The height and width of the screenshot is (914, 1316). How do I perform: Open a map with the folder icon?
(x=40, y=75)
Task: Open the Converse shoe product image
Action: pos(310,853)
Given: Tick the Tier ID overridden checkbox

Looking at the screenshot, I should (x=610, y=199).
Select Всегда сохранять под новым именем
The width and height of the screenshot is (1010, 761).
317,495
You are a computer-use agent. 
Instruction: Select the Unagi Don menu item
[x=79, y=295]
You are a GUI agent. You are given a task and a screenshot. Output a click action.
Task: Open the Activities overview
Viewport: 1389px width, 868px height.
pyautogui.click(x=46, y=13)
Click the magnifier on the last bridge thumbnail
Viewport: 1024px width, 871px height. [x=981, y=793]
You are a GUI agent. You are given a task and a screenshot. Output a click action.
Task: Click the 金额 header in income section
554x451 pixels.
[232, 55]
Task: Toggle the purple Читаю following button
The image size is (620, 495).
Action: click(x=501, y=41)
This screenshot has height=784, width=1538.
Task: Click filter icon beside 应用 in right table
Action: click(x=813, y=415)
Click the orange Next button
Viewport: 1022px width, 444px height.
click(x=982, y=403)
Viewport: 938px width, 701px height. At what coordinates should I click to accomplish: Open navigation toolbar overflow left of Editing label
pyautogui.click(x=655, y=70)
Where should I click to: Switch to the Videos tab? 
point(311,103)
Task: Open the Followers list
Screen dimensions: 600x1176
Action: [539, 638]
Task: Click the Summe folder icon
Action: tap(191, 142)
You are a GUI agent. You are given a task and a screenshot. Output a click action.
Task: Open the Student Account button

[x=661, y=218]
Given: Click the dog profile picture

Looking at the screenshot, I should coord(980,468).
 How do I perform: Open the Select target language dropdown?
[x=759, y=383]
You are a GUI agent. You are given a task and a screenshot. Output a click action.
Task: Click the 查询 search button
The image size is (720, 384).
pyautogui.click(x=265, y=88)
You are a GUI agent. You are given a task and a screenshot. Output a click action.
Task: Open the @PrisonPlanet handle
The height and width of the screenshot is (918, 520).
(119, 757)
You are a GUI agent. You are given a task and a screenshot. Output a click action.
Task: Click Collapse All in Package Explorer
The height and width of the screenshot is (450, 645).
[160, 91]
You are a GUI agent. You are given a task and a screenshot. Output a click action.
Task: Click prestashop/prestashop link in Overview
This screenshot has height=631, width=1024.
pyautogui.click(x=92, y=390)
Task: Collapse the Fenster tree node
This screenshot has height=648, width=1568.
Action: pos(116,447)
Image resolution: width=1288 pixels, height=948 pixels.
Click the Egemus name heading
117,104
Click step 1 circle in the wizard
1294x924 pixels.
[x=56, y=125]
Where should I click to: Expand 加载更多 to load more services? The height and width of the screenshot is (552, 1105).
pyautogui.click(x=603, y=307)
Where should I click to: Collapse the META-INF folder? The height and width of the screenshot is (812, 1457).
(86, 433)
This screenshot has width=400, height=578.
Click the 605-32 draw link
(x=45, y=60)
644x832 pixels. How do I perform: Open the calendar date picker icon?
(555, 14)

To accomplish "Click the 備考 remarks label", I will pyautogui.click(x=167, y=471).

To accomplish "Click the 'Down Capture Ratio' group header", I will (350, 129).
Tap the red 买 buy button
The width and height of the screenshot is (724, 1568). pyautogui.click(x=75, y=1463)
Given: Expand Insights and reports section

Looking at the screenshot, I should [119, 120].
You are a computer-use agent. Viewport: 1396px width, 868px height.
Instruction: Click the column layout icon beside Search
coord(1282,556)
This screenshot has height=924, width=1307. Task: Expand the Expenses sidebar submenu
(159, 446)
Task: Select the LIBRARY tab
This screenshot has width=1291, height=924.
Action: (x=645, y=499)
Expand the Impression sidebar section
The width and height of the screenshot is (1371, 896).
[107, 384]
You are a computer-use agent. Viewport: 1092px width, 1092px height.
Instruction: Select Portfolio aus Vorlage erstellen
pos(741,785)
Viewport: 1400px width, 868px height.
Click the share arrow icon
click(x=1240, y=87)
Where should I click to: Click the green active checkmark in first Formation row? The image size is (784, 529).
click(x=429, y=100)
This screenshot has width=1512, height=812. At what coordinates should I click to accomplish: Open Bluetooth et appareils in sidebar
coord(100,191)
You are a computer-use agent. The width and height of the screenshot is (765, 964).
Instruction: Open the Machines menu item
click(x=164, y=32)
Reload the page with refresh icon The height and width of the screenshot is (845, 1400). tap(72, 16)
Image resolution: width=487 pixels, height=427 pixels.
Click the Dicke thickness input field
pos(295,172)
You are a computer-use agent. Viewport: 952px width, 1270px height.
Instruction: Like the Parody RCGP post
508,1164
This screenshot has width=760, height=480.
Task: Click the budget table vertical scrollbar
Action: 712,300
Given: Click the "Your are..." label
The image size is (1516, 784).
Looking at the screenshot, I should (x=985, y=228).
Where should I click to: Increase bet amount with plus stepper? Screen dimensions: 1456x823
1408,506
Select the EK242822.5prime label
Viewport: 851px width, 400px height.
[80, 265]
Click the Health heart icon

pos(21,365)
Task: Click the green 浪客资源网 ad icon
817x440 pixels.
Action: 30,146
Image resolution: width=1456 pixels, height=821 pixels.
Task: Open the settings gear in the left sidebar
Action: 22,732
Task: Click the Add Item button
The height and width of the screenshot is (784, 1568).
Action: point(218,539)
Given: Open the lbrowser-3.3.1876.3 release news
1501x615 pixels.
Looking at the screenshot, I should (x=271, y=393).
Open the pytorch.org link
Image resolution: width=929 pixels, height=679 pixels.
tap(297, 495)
..........
EXERCISE DETAILS
Copy out the lines of the items word for word, starting with the line that contains "You are a computer-use agent. Viewport: 1092px" and going on through the line that contains "coord(100,191)".

ANSWER TO THE EXERCISE
You are a computer-use agent. Viewport: 1092px width, 1092px height.
Instruction: Select Portfolio aus Vorlage erstellen
pos(741,785)
Viewport: 1400px width, 868px height.
Click the share arrow icon
click(x=1240, y=87)
Where should I click to: Click the green active checkmark in first Formation row? The image size is (784, 529).
click(x=429, y=100)
This screenshot has width=1512, height=812. At what coordinates should I click to accomplish: Open Bluetooth et appareils in sidebar
coord(100,191)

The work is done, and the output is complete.